Hace de esto ya del orden de treinta y pico años. Había acabado la Universidad el verano anterior. El propio verano me lo pasé tocándome los huevos y llegó un otoño en el que se supone que, tras esos meses de merecido desmadre, había que pensar en cosas serias.
Sin embargo le había cogido gusto al gatillo del "dolce far niente" al tiempo que ya puntuaba alto en misantropía, de modo que opté por alargar un poco el cuento. Afirmé muy serio que quería opositar, hice que me comprasen el mastodóntico temario y argüí que a partir de esos mimbres lo que se necesitaba era disciplina y aislamiento, de modo que convencí a un pariente para que me prestase su cabaña, una perdida en mitad de una de tantas inmensidades castellanas y que se utilizaba sólo en verano por considerar que la zona resultaba humanamente soportable sólo en esa temporada.

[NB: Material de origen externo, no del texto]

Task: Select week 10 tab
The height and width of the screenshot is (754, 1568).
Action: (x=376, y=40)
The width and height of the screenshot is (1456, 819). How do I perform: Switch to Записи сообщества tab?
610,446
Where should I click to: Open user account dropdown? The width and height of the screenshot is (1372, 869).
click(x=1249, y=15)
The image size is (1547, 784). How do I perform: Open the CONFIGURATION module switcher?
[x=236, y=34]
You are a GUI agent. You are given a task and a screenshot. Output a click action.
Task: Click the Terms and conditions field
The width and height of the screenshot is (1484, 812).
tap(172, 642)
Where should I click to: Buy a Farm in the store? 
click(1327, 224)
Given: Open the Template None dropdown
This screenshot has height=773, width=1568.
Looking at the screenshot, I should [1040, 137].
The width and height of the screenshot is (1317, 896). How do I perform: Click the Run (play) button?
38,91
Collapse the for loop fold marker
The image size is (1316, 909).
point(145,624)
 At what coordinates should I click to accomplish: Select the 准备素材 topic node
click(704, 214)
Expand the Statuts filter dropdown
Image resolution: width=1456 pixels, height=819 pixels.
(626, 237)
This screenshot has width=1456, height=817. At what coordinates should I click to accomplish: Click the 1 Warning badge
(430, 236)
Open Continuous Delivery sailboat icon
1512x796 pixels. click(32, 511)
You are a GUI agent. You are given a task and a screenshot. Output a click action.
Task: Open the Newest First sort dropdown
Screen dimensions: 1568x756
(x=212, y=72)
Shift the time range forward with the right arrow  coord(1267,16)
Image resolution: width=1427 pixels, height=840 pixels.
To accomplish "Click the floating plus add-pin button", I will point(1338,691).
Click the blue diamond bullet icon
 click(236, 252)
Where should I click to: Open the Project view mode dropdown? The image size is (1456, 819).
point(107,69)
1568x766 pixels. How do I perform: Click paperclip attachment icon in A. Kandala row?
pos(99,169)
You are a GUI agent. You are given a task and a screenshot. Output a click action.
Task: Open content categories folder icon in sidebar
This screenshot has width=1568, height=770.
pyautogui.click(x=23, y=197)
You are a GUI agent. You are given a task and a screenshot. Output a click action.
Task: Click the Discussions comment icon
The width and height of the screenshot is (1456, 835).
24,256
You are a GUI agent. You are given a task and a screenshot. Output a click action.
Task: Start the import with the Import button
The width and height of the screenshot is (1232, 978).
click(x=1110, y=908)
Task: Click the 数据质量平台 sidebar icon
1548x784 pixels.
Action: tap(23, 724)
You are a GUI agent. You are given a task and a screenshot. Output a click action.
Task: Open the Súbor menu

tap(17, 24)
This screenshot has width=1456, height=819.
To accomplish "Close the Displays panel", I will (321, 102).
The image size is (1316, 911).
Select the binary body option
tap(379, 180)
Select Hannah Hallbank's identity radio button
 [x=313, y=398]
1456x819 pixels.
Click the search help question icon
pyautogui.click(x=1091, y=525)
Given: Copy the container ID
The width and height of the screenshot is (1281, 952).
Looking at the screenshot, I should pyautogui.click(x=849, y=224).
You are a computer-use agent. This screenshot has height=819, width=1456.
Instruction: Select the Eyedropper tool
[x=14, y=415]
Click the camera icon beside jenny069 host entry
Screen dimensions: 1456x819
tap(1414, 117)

Allá marché con mi cacharro de tercera mano, el temario que no pensaba tocar y algunas provisiones. Se trataba probablemente de alguna antigua cabaña de pastoreo o labranza mínimamente ampliada, con una cochera adosada y pasada por el tamiz de algo de confort tardosetentero-ochentero. Nada de teléfono, una TV en la que sólo se veía uno de los dos canales de entonces mal y a ratos, y ni falta que hacía porque me bastaba con coger decentemente lo que en aquel entonces era Radio 2 y algo peor Radio 3. Disponía de una buena porción de libros propios de la casa. El suministro de agua se solventaba con un depósito de agua potable y para lavar y lavarse la solución era un aljibe con agua de lluvia. La fosa séptica por suerte no me tocó atenderla. Había electricidad, a 125V, que no sé cómo se pudo llevar una línea a aquel rincón; supongo que mi pariente tuvo el tino de elegir el lugar relativamente cerca de la red que conducía el fluido al pueblo más próximo, a unos diez o doce km primero de poco más que una trocha, después camino vecinal y finalmente por una carretera provincial parcheada hasta el infinito.
Bajaba al pueblo una vez por semana, a buscar lo más imprescindible y deliberadamente hice que lo necesario resultase lo mínimo: decidí que sería frugal, alimentos baratos y saludables cocinados con simplicidad. También aprovechaba ese viaje para hacer la llamada semanal a casa dando cuenta de que seguía vivo y, por supuesto, de que estudiaba con ahínco. Mi provecho académico era un embuste, pero sí resultaba estrictamente cierto que seguía vivo o por mejor decir que me sentía más vivo que nunca: Pasée muchas veces entre celliscas y alguna nevada o simplemente bajo un frío cortante; en tierras mesetarias a mil, mil y pico metros de altitud en diciembre, enero, el frío es como un cuchillo y por eso regresar a mi refugio resultaba tan grato. Disponía de una buena provisión de leña que me ocupé primero de reponer y luego de incrementar. Trataba de acoplar mi ritmo de vida a las horas de luz disponibles, no muchas durante buena parte de mi estancia, y las llenaba leyendo, con mis paseos, yendo a correr, acaparando y cortando leña. Llegado el crepúsculo sólo tiraba un rato de luz eléctrica leyendo otro rato mientras escuchaba la radio, después me bastaba con quedarme un rato contemplando el fuego hasta tener ganas de dormir. Una o dos veces me animé a bajar a ver algún partido de fútbol a la tasca, en la pantalla curva en blanco y negro de un Radiola o un Elbe, a saber, por la que desfilaba a intervalos exactos y elegantes una ancha raya negra.
De todos modos no dejan de tener razón lo que objetan que estamos mal preparados para hacer de estos episodios un modo de vida. Llegado un mal día de primeros de marzo lo que luego sería diagnosticado como una severa salmonellosis me hizo abandonar precipitadamente el lugar para alcanzar primero la casa del médico más cercano y luego ser ingresado unos días en un hospital. Recuerdo las dos fases de mi trayecto, primero conduciendo de oído, consumido por la fiebre y por una sed atroz, que cagar ya había cagado hasta el alma antes de reunir fuerzas para irme. Luego en el coche del propio médico, tiritando y tapado con una manta, hecho una piltrafa; un viaje que se me hizo eterno tirado en la trasera de un 124 familiar; las raras veces en que voy de pasajero en coche suelo quedarme dormido y entonces evoco a veces una mezcla de sensaciones procedentes de aquel viaje: el leve aullido de un diferencial que necesitaba como mínimo un cambio de aceite, el traqueteo de los baches, el olor a gasolina que filtraba del depósito y un cielo negro, estrellado y purísimo que parecía querer tragárselo a uno, aunque de cuando en cuando me sustraía de su vértigo la voz serena y grave de aquel buen hombre que de cuando en cuando me decía "ya llegamos, tranquilo, chaval, ya llegamos".